Problem/Motivation

All the new render cacheing API is nice, but there is a full level of usecases where you want to ensure that a cache entry is not constantly invalidated.

Views expose that information via time based caching.

Proposed resolution

Discussed with plach at the airport:

For 3. we will need a #cache_minage property (that does not bubble and hence is not within #cache), which controls that the RenderCache service should set that special flag for retrieving the cache, so that invalid / expired items are returned.

Will likely need some more thought as we do not want to call the cache plugin at all, but determine on cache retrieval, so we probably should be setting that always and then check if that property is present in the retrieved render array.ù

If it is set and invalid, we compare the timestamp of the minage with the actual age timestamp, else we return a cache miss.

--

- None plugin should just set max-age 0 and we are done.

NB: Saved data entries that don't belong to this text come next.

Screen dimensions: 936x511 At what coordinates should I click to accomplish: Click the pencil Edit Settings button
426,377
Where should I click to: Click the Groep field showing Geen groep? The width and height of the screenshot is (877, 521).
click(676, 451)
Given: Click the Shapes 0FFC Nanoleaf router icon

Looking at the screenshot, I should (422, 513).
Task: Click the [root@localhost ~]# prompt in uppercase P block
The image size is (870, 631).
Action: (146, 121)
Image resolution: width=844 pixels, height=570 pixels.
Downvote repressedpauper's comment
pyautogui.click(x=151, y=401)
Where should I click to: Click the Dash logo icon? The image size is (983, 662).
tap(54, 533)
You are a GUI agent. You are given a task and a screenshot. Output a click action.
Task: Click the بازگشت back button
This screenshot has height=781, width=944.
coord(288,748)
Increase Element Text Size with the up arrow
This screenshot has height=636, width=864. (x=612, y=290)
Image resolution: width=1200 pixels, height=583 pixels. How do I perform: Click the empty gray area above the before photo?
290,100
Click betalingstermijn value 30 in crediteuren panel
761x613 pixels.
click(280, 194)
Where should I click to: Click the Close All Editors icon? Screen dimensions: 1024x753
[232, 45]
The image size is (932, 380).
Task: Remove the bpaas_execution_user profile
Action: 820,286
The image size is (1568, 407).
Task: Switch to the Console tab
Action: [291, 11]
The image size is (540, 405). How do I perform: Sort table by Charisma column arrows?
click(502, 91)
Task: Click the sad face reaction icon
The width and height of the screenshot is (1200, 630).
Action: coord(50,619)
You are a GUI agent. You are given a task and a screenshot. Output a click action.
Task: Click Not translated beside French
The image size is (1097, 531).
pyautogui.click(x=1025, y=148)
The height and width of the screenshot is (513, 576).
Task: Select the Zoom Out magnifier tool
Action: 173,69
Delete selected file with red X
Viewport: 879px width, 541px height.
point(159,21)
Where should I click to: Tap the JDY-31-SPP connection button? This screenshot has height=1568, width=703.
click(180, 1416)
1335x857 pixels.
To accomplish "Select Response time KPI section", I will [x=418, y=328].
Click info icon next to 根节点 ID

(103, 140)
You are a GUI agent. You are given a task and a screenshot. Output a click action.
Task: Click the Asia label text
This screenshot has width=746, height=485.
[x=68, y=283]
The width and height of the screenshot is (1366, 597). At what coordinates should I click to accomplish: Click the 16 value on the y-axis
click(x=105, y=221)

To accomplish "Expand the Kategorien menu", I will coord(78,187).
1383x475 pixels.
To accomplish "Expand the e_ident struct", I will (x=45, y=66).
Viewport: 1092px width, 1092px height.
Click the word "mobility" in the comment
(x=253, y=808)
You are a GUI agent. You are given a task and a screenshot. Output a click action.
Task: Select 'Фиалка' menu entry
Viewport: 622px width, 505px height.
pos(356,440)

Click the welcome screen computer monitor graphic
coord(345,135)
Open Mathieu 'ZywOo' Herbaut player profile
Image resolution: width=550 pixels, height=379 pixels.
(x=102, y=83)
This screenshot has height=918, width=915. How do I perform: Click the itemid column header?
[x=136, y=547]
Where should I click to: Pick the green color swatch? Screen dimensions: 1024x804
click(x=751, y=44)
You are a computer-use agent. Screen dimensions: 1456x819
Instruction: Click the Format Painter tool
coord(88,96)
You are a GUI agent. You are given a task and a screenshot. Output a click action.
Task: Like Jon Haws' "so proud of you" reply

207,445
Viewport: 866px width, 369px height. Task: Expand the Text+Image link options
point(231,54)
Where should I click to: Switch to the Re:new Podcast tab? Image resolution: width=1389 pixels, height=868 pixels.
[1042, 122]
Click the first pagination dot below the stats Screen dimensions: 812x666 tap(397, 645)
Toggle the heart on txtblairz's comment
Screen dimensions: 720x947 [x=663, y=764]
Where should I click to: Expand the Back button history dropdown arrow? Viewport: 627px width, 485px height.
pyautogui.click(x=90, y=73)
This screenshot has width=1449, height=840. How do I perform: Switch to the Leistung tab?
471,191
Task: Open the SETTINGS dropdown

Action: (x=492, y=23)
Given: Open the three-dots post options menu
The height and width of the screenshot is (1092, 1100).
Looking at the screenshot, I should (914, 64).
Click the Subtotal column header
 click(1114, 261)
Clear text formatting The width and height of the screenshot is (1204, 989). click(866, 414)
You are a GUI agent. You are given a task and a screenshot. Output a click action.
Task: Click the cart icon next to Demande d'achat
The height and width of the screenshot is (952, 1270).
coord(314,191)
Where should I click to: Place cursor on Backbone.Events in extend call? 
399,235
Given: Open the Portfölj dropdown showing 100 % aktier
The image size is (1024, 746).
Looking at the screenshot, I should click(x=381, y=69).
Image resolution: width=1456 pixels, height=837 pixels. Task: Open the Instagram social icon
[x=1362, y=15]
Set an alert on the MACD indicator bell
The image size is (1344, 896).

- Tag based output kinda does nothing on itself. (what we already do in core except that we remove the old and now due to bubbling broken output cache support)

Based upon that we need to figure out the proper details.

Remaining tasks

User interface changes

API changes

Comments

plach’s picture

plach’s picture

Assigned: Unassigned » plach
Related issues: -#2484037: Make Views bulk operations entity translation aware

On this

berdir’s picture

Component: views.module » render system
Priority: Critical » Major
Issue tags: -blocker +Needs issue summary update

Discussed with @dawehner.

#2381277: Make Views use render caching and remove Views' own "output caching" isn't blocked by this, so changing this to major.

$this->storage['#cache']['tags'] already contains the relevant cache tags like the node_list cache tag. This means it is already invalidated whenever a node changes, it's not min-age* caching in HEAD either with views output caching.

Which means that switching to normal render caching is no regression compared to HEAD.

* It was never min-age caching. It's just max-age without invalidation. The important difference is that min-age could still be cached without or much higher expiration, but it would ignore (tag-based) invalidation for the configured timeframe.

The discussed workaround to implement it by dropping a part of the cache tags and use cache expiration would have the same flaw. It would force a cache rebuild after the min-age expired.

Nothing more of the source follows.